Are there any signals whose autocorrelation $$R(\tau)$$ has the following form? Assuming $$\tau_c > 0$$ and $$R_0 > 0$$ a constant,

$$R(\tau) = \begin{cases}R_0, \text{ for |\tau| < \tau_c} \\ 0, \text{ otherwise}\end{cases}$$

It is not possible for a (WSS) random process $$\{X(t)\}$$to have an autocorrelation function of the form $$R_X(\tau) = E[X(t)X(t+\tau)] = \begin{cases}\sigma^2, & |\tau|\leq T,\\0, & |\tau| > T. \end{cases}$$
Assuming a zero-mean process for simplicity, note that $$R_X(0) = E[X^2(t)] = \sigma^2$$ where $$\sigma^2$$ is the common variance of the random variables.

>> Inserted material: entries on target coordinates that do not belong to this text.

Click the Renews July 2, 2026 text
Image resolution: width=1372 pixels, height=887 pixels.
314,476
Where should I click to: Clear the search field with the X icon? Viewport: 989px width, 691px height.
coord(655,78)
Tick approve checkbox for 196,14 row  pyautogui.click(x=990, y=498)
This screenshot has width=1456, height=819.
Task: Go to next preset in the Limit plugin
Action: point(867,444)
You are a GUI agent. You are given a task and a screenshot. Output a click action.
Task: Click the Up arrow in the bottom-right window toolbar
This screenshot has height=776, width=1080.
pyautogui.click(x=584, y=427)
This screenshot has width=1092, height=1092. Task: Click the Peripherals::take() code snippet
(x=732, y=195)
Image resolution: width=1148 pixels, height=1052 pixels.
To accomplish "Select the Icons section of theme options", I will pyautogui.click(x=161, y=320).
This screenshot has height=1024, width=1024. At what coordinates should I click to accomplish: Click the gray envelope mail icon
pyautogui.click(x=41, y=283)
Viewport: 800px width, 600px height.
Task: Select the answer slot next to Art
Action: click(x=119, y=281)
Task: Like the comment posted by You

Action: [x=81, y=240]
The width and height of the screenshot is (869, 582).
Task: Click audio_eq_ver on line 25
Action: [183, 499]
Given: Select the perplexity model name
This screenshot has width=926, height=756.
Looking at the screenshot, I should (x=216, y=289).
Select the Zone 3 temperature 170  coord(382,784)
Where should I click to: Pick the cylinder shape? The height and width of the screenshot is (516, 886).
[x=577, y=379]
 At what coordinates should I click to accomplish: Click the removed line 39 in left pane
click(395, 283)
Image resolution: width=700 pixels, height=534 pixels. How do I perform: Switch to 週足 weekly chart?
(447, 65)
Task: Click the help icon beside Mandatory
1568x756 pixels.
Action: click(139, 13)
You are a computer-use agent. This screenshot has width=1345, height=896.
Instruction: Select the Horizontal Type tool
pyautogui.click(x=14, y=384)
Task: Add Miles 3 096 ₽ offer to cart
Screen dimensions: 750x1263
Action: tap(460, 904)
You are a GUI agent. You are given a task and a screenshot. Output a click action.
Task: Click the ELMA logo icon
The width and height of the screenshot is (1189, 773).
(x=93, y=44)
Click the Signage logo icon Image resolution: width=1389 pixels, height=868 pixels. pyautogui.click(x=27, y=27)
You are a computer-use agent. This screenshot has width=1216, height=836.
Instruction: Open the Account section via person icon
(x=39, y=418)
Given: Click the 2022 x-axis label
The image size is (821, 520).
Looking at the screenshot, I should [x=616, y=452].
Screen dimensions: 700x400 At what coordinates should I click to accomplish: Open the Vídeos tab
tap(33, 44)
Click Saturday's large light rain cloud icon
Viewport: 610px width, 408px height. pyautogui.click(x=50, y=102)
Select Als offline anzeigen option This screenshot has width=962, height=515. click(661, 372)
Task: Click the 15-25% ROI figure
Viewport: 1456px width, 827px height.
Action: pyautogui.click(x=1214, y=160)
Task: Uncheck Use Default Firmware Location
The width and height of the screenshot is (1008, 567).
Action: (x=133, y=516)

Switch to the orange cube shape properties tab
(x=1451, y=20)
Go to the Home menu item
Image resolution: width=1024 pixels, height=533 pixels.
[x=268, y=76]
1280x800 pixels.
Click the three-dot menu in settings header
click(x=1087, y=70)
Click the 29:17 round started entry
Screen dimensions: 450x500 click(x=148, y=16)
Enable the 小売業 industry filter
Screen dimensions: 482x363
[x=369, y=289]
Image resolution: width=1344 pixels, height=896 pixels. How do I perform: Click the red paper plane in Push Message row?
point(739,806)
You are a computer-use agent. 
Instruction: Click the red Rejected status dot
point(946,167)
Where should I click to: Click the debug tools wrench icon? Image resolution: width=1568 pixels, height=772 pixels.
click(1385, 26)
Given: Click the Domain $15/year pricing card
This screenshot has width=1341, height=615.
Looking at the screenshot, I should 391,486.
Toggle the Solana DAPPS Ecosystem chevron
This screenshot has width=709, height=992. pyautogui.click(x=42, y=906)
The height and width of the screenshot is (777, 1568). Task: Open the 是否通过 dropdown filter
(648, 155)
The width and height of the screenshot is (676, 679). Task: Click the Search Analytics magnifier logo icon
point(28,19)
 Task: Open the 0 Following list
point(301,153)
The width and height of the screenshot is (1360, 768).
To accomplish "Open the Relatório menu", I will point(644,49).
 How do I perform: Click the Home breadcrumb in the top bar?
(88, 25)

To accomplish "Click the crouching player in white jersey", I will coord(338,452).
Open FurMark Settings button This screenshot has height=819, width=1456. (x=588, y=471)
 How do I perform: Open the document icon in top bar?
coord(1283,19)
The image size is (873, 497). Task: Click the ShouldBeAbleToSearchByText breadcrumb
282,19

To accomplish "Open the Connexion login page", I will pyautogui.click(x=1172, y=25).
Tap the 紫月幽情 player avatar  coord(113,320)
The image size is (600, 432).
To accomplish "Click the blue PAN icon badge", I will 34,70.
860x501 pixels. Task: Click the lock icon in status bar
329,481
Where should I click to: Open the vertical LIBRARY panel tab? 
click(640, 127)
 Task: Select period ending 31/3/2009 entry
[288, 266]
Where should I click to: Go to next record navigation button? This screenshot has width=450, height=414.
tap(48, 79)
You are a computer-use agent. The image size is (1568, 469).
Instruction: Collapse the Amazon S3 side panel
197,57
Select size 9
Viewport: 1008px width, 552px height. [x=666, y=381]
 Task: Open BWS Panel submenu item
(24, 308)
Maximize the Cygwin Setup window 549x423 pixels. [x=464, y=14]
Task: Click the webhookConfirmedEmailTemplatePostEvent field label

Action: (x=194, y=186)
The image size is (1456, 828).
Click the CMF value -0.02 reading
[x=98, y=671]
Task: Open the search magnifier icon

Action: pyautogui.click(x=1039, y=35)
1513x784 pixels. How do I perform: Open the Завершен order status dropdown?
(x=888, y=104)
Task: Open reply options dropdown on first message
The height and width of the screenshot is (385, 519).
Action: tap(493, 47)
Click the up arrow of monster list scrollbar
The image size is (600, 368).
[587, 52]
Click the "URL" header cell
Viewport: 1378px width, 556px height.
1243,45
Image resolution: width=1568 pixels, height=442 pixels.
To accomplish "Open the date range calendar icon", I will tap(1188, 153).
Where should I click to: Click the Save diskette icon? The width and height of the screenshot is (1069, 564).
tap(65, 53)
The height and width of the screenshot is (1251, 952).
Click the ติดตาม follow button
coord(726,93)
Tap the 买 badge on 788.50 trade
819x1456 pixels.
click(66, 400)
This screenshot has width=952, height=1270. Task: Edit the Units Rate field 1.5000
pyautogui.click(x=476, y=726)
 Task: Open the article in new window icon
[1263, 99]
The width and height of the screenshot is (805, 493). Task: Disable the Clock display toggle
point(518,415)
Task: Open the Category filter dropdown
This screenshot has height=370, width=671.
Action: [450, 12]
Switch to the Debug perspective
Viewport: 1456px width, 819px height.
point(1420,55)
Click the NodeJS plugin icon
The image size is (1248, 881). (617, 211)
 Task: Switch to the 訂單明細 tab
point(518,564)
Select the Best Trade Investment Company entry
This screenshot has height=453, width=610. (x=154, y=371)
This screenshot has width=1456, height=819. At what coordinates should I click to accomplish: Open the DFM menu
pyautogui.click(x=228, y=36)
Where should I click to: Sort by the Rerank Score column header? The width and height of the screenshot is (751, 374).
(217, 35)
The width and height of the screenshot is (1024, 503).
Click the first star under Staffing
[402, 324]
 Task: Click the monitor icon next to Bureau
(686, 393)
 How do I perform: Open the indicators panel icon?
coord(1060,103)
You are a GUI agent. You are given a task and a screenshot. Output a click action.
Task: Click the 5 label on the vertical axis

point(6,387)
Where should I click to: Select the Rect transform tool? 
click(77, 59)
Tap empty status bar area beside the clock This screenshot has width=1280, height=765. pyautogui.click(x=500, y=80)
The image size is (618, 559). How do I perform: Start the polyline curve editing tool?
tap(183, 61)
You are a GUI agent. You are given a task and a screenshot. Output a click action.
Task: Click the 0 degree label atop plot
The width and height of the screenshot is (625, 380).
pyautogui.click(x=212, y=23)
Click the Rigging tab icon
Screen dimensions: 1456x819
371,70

Suppose that the highlighted statement above is true and that $$T = 2$$ and thus $$R_X(1) = E[X(t)X(t+1)] = \operatorname{cov}(X(t), X(t+1))$$ also has the same value $$\sigma^2$$. Then, $$X(t)$$ and $$X(t+1)$$ are perfectly correlated random variables and thus are equal in the mean-square sense -- their difference has variance $$0$$: \begin{align}\operatorname{var}(X(t) - X(t+1)) &= \operatorname{var}(X(t))+\operatorname{var}(X(t+1)) - 2\operatorname{cov}(X(t), X(t+1))\\ &= \sigma^2+\sigma^2-2\sigma^2\\ &=0.\end{align} and thus $$X(t) = X(t+1)$$ in the mean-square sense. But then, since $$t$$ is arbitrary, we have that \begin{align}X(t+1) &= X((t+1) + 1) = X(t+2)\\ X(t+2) &= X((t+2) + 1) = X(t+3). \end{align} So, $$X(t) = X(t+1) = X(t+2) = X(t+3)$$ so that $$R_X(3) = E[X(t)X(t+3)]=\sigma^2$$ also, contrary to the hypothesis that $$R_X(\tau) = 0$$ when $$|\tau| > 2$$.
In summary, $$R_X(\tau)$$ cannot have a fixed nonzero value in a finite-length interval including the origin and value $$0$$ outside this finite-length interval.